### Dataset

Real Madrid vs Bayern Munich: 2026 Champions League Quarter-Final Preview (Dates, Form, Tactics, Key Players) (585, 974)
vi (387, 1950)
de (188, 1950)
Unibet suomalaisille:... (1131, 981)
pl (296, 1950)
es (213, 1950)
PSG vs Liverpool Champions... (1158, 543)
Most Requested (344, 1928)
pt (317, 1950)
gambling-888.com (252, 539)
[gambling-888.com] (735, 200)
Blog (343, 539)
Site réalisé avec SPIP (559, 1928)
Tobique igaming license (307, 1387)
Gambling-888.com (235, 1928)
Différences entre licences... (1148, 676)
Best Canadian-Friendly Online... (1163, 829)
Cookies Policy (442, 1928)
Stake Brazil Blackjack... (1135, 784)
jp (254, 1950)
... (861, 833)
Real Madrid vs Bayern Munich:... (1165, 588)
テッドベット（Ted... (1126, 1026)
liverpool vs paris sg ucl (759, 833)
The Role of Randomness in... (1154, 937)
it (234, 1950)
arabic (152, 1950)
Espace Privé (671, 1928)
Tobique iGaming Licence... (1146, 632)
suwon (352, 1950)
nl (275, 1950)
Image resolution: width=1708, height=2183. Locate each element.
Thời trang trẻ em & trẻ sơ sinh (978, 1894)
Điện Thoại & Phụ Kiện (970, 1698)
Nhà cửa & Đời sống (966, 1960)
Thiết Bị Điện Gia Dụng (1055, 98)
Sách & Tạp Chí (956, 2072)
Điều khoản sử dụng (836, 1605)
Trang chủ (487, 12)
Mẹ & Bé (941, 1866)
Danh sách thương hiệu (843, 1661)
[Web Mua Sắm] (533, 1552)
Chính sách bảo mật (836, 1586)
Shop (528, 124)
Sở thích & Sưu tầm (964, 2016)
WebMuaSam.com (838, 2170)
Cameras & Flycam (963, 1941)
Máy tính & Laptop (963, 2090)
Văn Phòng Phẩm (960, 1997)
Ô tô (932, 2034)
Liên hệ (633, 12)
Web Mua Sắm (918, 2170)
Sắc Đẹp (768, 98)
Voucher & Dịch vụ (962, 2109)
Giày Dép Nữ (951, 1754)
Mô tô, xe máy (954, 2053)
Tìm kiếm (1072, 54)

### Exercise
A line in the material may hold the string "Munich". Report how many do, and write only the number.

### Solution
2